Pulling out a deck of cards, I shuffled it silently, before dealing out a field of Solitaire. "Tinker urges ain't exactly nice to us. There were more than a few days I just up and forgot to eat. Give me a few days of good food, and I'll be right as rain. Speaking of, what are the rules for Tinkers? I know I'm not gonna get to give this dump a style, but someone's gonna want something at some point. I ain't not inclined to agree, but I don't want no trouble over it either."
Miss Militia nodded, pulling out a phone and digging through it for a minute. "I'll let Armsmaster know you're interested in the rules regarding tinkertech. He'll be happy someone's finally not going to build things that are obviously about getting around that."
Laughing, I slapped the table at the absurdity of that statement. "You think I was born yesterday? Nah, I just want to know when someone's gonna flip their stack over it. I finna get to build something good, I don' want some stick in the mud to up an yank it off me."
Before Miss Militia could answer, the door opened to admit a young girl in green, with blonde hair and a shallow smile. Behind her was a random overweight woman, DeMarcos, and a man in towering blue armor. Probably Armsmaster? I hadn't seen him in person before, so I was gonna guess Armsmaster.
"Good afternoon." I said, raising a hand cordially while cleaning up my speech.
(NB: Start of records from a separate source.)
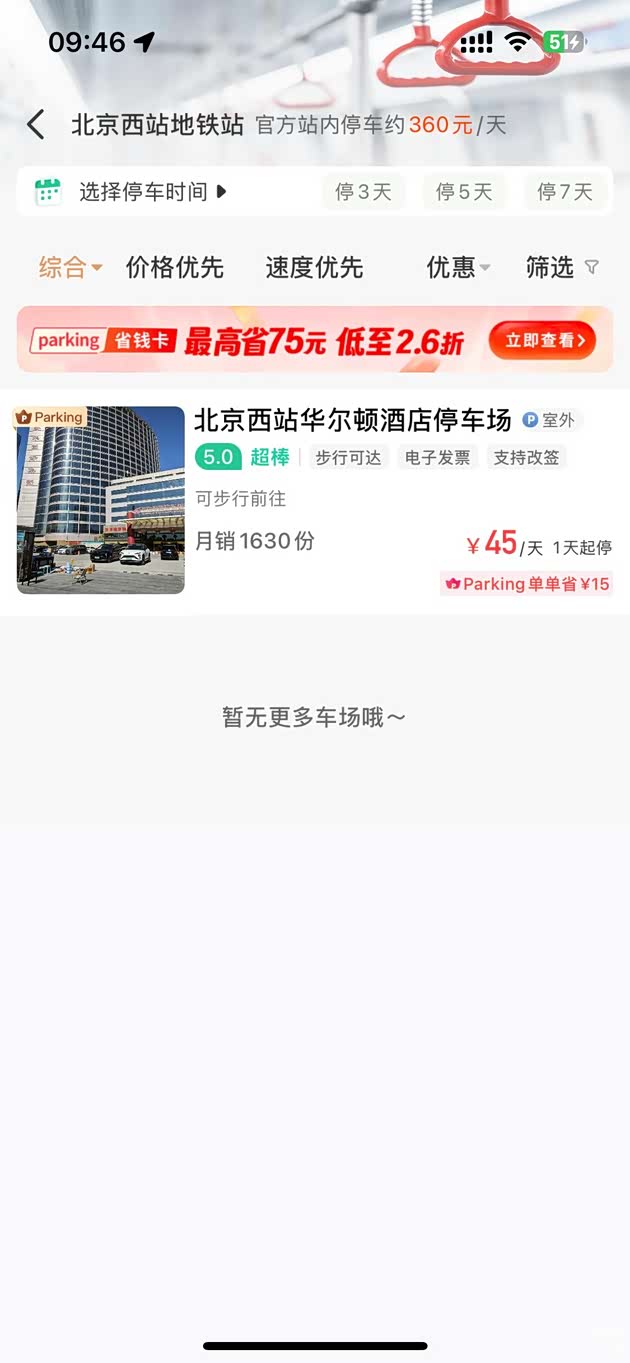Open the 优惠 discount dropdown
Viewport: 630px width, 1363px height.
point(458,267)
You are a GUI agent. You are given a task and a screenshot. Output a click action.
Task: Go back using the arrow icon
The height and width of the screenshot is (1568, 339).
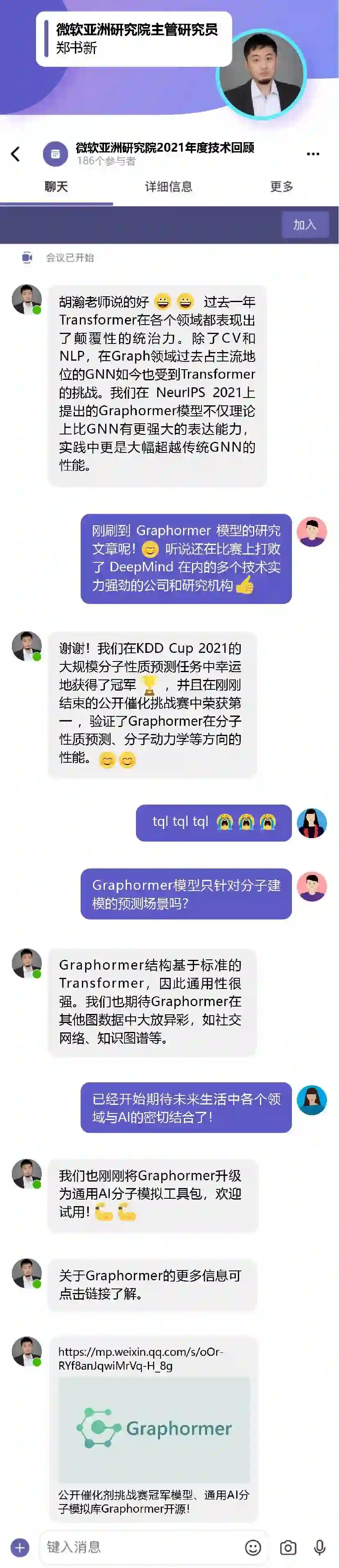coord(16,154)
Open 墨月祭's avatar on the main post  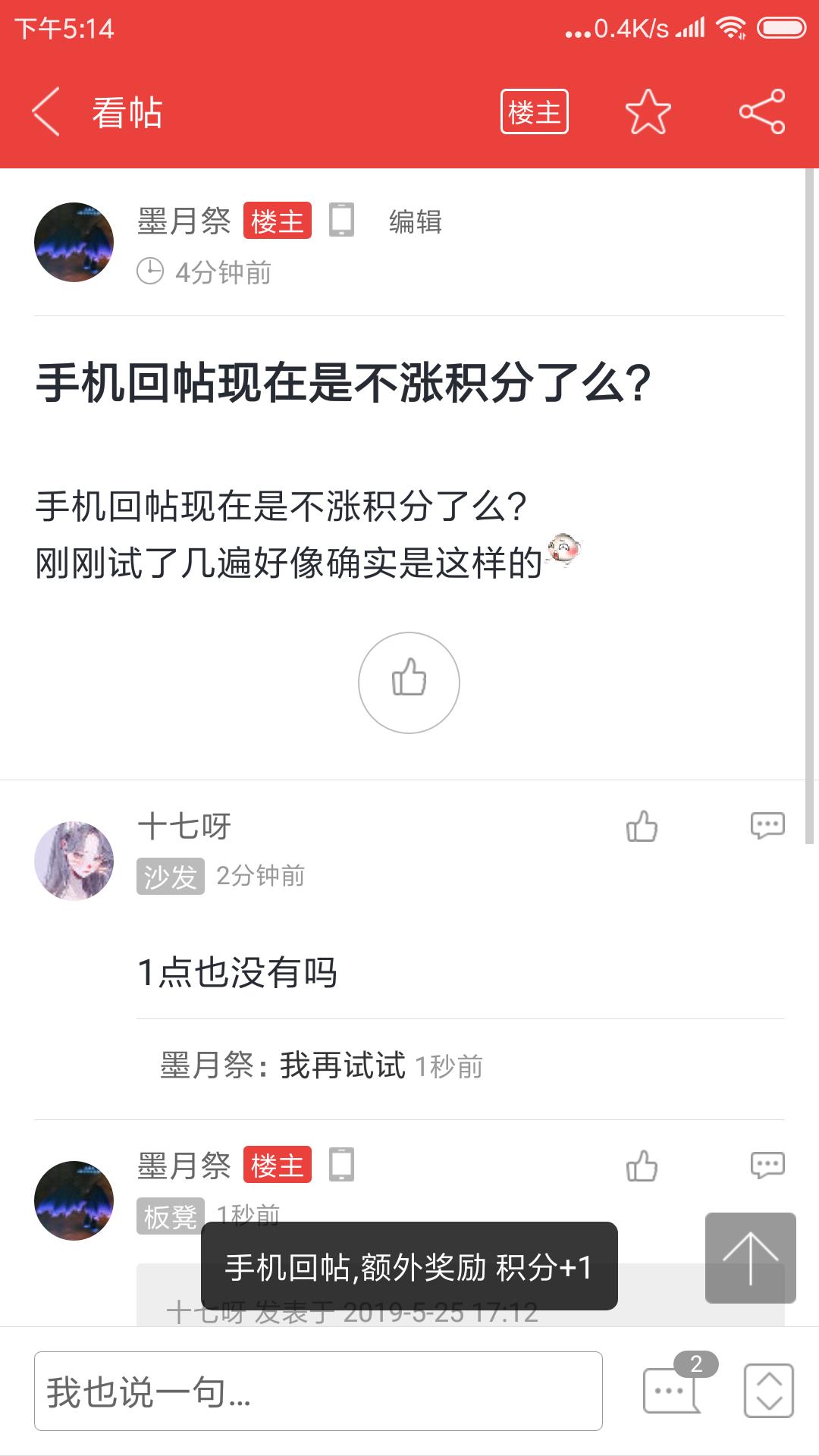pyautogui.click(x=74, y=242)
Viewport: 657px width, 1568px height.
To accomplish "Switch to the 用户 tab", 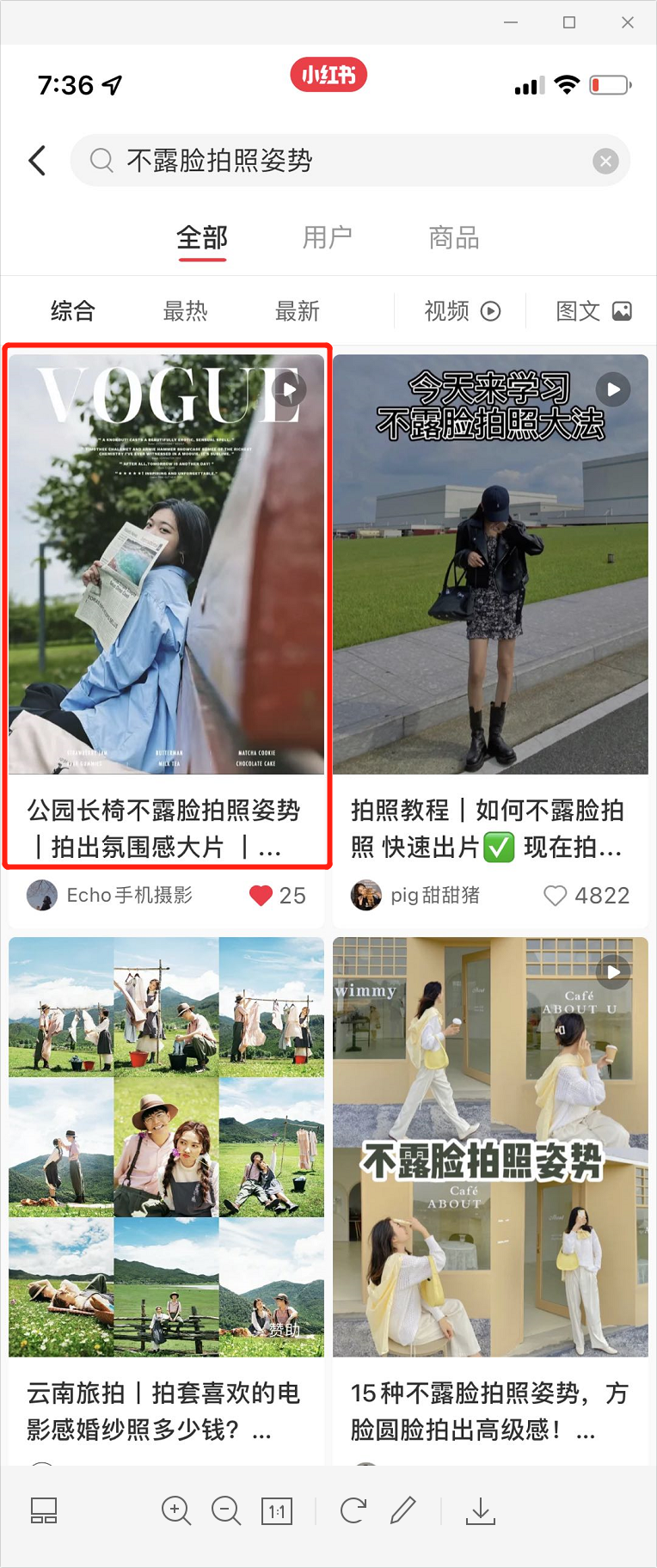I will (327, 237).
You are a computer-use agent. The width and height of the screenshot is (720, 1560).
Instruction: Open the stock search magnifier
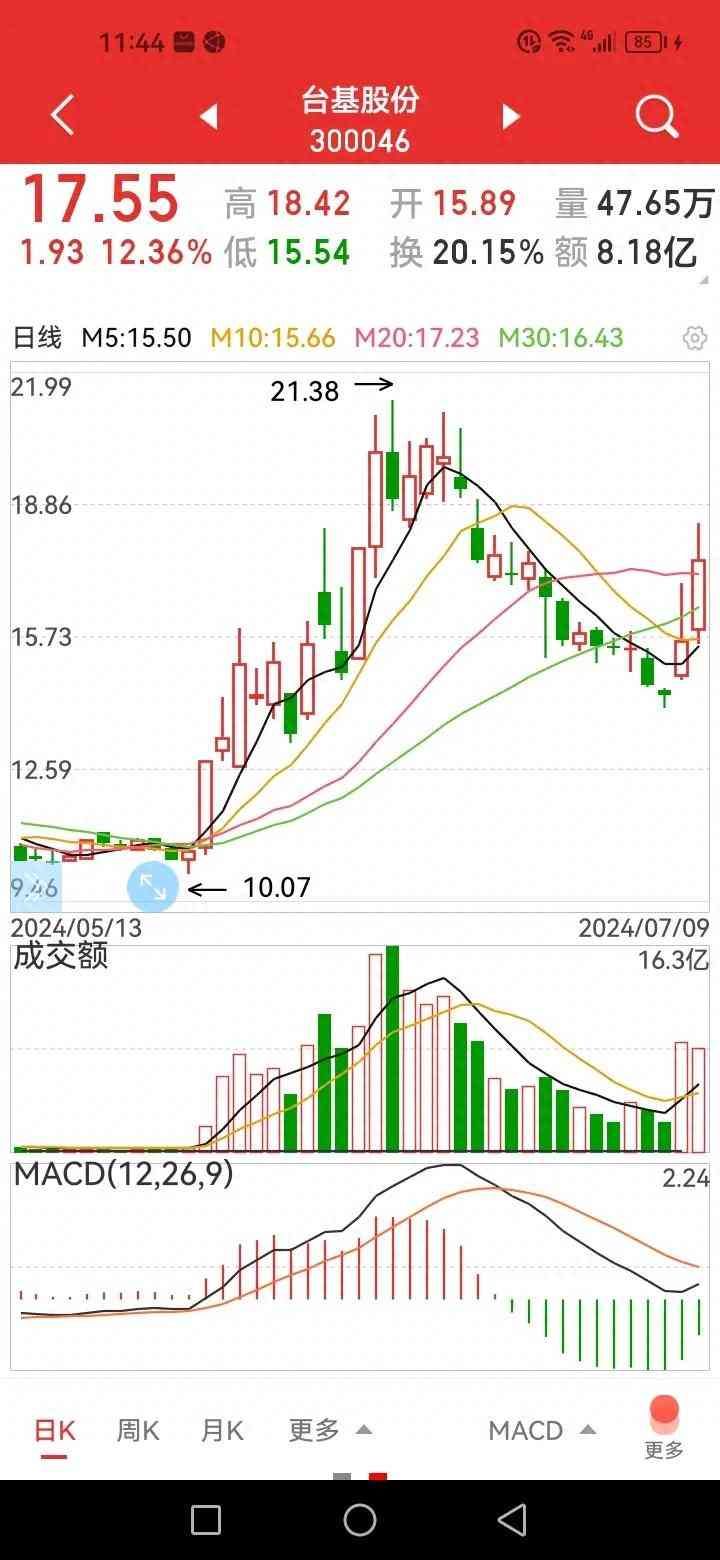[x=657, y=117]
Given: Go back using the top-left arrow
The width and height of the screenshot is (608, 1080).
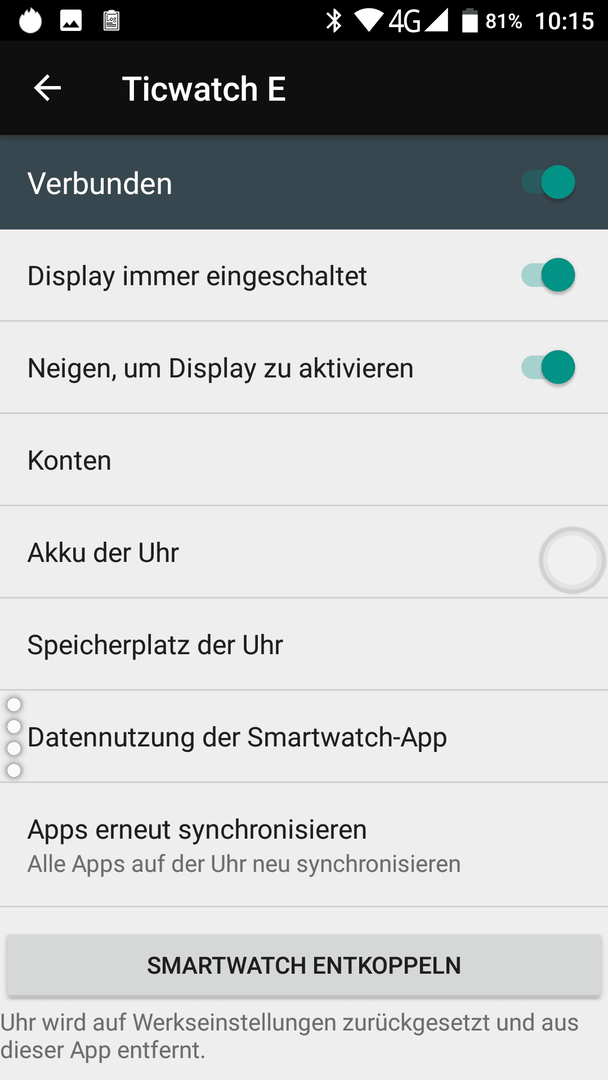Looking at the screenshot, I should click(x=48, y=88).
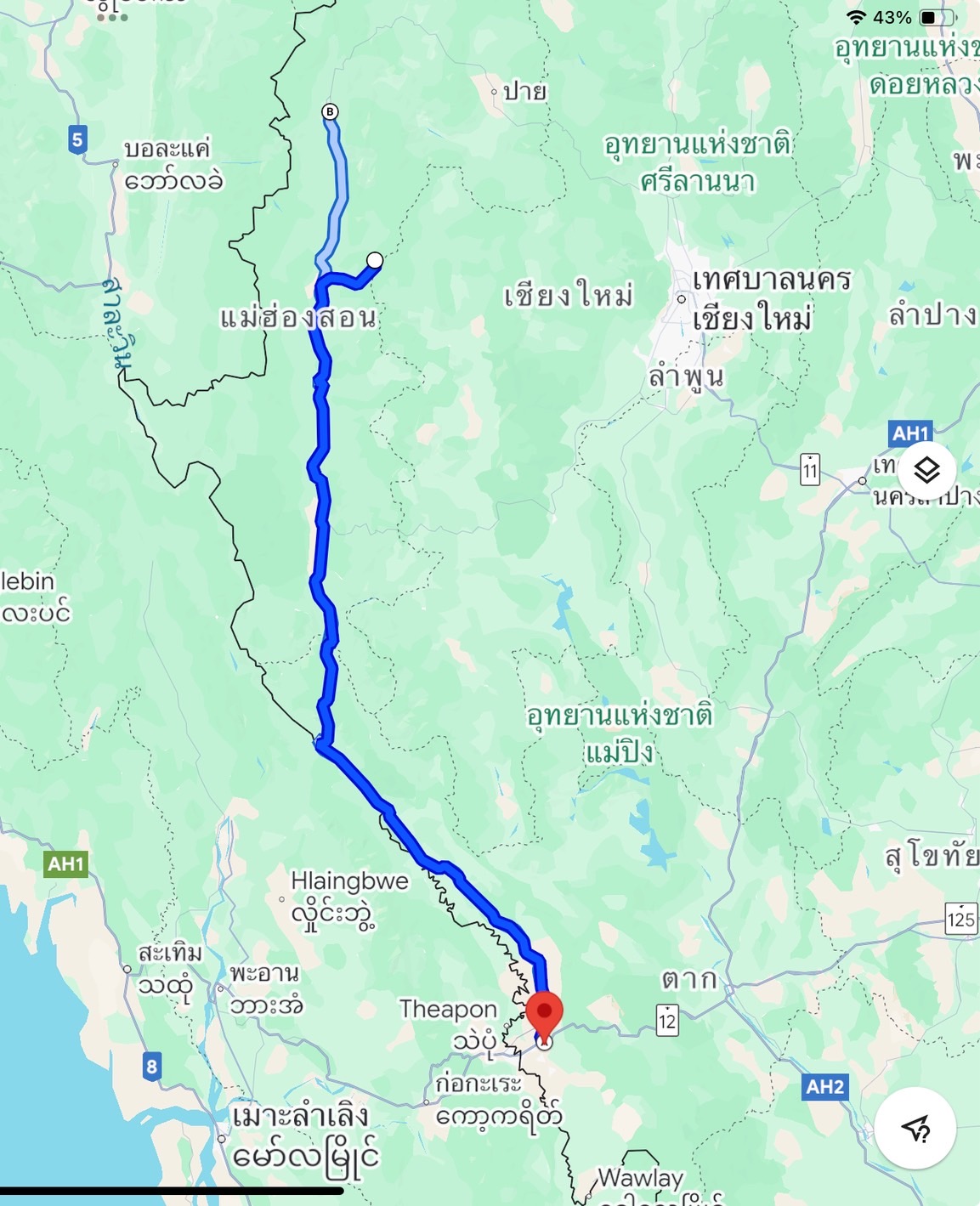Tap the white route stop marker
Viewport: 980px width, 1206px height.
click(x=375, y=260)
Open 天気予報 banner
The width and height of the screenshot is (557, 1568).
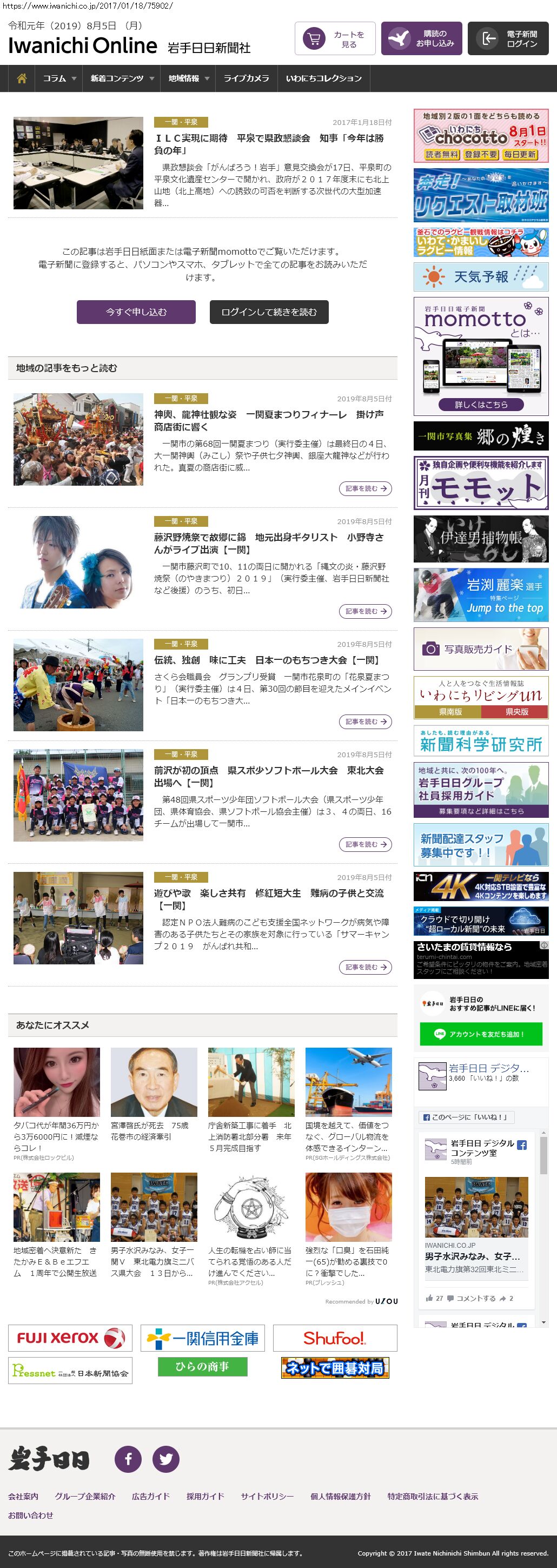(481, 277)
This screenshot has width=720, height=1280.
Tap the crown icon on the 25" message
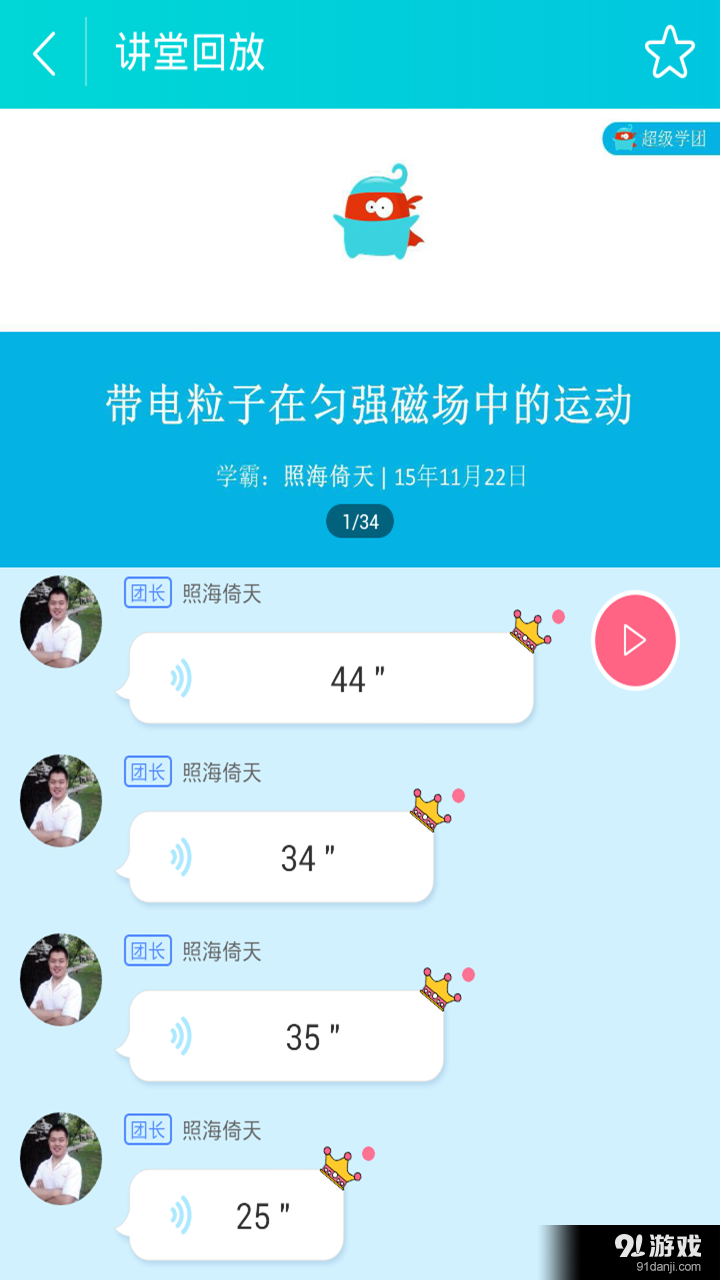[335, 1167]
I'd been slipping around Miss Millitia, and while it was nice not to need to mind my finna's and been's, this was too important for that.
"Good afternoon, Rabe." the suit said, sitting down at the head of the table. "I am Director Piggot, and I'd like to say a few things about your paperwork."
I shrugged. The girl in green settled down next to Miss Militia, while DeMarcos came down next to me and Armsmaster just stood by the door like an absolute tool. "What about it?"
"You mentioned that you would naturally be a ward of the state?"
"Well, yeah." I said, shrugging. "Parents are dead, cousin's are in Europe, and Grandpa's in prison. I just don't want to get stuck in a group home."
Piggot's grin started showing far too many teeth. "Perfect. Since the PRT can be an organization that can take legal guardianship, we'll get those balls rolling soon. Until then, DeMarcos will be your legal representitive, unless there's an issue with that."
I stared carefully. This seemed like a trap. "Not right now, no. Am I stuck like this until I'm eighteen, or…"
"We can change legal guardianship if we need to." Piggot said, sorting out a mess. "Now, having taken your requests into consideration, I'd like you to sign this."
I looked at the heroes in the room carefully. "And y'all will have my back, right?"
One earnest nod, and one affirmative gesture met me. Breathing in, I sighed, before I signed on the dotted line. I'd sold my life to the Wards- let's hope they treated it well.